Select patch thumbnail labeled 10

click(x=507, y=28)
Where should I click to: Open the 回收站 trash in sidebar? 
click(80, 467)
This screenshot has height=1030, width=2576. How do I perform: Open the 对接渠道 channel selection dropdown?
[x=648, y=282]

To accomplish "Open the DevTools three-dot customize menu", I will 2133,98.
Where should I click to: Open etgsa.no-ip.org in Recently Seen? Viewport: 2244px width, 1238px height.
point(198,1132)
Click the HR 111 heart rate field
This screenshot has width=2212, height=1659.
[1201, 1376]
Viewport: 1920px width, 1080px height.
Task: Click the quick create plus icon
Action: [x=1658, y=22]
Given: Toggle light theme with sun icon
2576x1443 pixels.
#####
▶ [Exercise brief]: The full listing, retyped exactly, is the expected answer.

▶ [Solution for this exercise]:
Select patch thumbnail labeled 10

click(x=507, y=28)
Where should I click to: Open the 回收站 trash in sidebar? 
click(80, 467)
This screenshot has height=1030, width=2576. How do I perform: Open the 对接渠道 channel selection dropdown?
[x=648, y=282]

To accomplish "Open the DevTools three-dot customize menu", I will 2133,98.
Where should I click to: Open etgsa.no-ip.org in Recently Seen? Viewport: 2244px width, 1238px height.
point(198,1132)
Click the HR 111 heart rate field
This screenshot has width=2212, height=1659.
[1201, 1376]
Viewport: 1920px width, 1080px height.
Task: Click the quick create plus icon
Action: [x=1658, y=22]
Given: Toggle light theme with sun icon
2576x1443 pixels.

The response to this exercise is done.